We can blame parents for not raising children with the self esteem and good graces required to be a decent human being. We can blame TV and the media for sexualizing everything and encouraging children to grow up too fast.  We can blame schools for tolerating the intolerable, hell, we can even blame the victims for allowing themselves to be victimized.

But here are the real goods. Kids are mean to each other.  They look for weakness in others and ways to manipulate that.  Are all kids mean? No, of course not.  Do all kids bully?  Well….I don’t think all kids bully with the intent of doing harm, but I think most of them try it out at least a little– because it feels like power to them, and somehow, in their young lives, they need to find ways to exert power over their environment. Eventually, most bullying reduces as adulthood approaches, although some people never do learn how wield their own power without being a bully. And, most kids want to grow up to be good people, and in the main our Western culture is one of decent moral standards.

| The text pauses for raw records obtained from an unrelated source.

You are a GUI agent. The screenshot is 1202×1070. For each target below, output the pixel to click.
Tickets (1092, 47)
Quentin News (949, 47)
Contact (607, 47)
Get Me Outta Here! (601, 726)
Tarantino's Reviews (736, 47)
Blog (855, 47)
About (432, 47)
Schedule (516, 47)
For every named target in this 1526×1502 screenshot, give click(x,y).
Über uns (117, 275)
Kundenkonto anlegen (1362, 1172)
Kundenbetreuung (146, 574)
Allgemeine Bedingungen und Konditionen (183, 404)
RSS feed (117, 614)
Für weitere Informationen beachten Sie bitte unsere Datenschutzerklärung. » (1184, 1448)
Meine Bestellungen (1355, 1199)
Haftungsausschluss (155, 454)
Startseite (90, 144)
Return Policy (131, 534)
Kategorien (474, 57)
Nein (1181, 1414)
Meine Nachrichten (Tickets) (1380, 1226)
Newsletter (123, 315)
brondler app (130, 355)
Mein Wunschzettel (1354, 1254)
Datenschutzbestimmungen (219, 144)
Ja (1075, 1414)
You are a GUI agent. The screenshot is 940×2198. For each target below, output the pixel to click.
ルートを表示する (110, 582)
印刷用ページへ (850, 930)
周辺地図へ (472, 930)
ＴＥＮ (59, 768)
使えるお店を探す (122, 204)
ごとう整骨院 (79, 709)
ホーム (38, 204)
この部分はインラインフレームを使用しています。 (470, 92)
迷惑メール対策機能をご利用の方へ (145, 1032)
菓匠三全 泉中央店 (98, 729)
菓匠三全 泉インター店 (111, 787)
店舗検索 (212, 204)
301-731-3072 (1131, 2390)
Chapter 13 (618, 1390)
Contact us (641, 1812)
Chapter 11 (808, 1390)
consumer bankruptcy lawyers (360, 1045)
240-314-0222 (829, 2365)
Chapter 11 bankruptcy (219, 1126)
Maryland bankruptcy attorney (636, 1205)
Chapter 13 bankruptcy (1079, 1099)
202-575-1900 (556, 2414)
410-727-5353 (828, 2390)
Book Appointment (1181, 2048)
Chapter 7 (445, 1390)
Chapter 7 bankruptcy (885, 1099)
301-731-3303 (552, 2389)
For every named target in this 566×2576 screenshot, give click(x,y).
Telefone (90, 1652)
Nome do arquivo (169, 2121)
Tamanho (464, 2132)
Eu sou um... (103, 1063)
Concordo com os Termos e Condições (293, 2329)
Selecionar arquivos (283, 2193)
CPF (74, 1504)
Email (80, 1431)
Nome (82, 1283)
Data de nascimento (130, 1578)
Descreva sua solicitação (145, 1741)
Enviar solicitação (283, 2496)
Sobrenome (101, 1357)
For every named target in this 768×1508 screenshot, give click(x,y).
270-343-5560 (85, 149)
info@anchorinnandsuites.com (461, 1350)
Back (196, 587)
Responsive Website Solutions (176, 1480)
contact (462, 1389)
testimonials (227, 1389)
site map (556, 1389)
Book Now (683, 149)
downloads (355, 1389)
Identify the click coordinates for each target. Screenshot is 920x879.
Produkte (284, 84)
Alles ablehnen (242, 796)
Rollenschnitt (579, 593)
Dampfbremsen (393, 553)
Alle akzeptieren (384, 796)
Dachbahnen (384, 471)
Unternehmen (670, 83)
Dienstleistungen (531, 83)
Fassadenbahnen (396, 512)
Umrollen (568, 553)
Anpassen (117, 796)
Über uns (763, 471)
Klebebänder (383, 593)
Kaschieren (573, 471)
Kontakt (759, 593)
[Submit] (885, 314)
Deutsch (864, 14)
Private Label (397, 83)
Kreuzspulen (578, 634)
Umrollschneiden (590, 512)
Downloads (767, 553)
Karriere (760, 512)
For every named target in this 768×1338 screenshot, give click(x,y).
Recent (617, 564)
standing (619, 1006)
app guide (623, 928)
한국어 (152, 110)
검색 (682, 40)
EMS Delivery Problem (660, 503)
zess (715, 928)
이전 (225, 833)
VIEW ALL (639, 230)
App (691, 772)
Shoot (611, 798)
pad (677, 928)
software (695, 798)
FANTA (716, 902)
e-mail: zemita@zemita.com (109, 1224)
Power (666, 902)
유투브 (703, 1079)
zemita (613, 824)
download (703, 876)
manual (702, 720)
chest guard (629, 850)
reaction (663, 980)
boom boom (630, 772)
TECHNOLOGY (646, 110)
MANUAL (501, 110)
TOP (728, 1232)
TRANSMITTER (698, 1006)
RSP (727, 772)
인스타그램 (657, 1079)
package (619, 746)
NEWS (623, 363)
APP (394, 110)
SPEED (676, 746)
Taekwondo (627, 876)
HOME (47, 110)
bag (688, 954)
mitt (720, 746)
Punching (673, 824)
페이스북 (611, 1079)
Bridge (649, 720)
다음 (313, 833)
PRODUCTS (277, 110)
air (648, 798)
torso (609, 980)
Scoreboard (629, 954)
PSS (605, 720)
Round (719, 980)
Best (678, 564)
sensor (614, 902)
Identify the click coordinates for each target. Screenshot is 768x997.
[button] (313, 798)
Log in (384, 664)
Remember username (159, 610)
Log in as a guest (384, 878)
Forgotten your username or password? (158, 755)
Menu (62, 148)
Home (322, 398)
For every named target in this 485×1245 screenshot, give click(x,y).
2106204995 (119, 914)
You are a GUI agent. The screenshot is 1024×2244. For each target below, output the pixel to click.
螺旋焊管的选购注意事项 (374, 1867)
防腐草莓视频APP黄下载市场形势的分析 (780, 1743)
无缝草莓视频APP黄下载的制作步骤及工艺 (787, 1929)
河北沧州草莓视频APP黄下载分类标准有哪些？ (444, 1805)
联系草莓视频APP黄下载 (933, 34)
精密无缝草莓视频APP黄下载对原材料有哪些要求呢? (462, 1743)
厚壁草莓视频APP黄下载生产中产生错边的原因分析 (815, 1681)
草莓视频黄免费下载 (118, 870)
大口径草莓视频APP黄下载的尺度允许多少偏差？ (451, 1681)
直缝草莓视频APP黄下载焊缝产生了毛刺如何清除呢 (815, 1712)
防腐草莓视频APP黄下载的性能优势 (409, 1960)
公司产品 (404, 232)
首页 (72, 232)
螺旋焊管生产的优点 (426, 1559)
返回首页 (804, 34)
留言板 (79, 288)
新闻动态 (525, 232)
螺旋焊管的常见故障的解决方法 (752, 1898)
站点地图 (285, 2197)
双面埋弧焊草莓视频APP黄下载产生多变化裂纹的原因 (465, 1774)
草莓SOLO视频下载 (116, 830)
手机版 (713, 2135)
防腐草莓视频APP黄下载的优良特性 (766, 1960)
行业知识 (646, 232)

But what a lot of adults forget is how BIG things are when you are a teenager.  The world is a big, scary place (but teenagers think they are bigger and scarier–that’s why THEY will never have a car accident/break their leg skiing/drink too much/make bad choices–don’t you remember the fearlessness…. the immortality of youth?). No adult falls in love like a teenager.  And break ups? Nothing is more painful.  How about friendships? Teenagers aren’t just friends, they are BFFs, besties, twins, friends for life.  Kids bond with their peers far more deeply, for a time, then they do with their family. Everything, not just their music, is amplified.  Especially Darkness.

I don’t have the answers.  I don’t actually think wearing pink shirts and sending loving words out on posters and in videos will help much, but it sure won’t hurt. Trying to do damage control is always only semi-efficient.  What is needed is positive, pro-active initiatives. Better opportunities at school (smaller class sizes, more resource time, better resources); more young role models that are celebrated for wit and talent, not for a haircut or dressing like a prostitute.  TV that doesn’t celebrate the culture of “Honey Boo Boo” (surely the pinnacle of irony that shows like that feature on “The Learning Channel”). More parents making their kids be accountable for their actions, rather than defending them.  Kids being raised to be curious, courteous, kind and adventurous. A world where humour is not defined by someone getting nailed in the jewels. Where culture is found in places other than between toes.

We all want to say “Bullying is wrong! Punish the Bullies!”.  But in reality, it’s Being a Victim that is wrong. All Amanda Todd needed to do was not take provocative pictures, not reply to requests from strangers or friends for more, to deactivate her facebook page, to shut down the computer and go back to her cheerleading squad practices. To stop listening to–and believing– the negative. Hard? Yes. Impossible?  I don’t think  so, but we’ll never know….. I only know it would have been so, so much better than what really happened.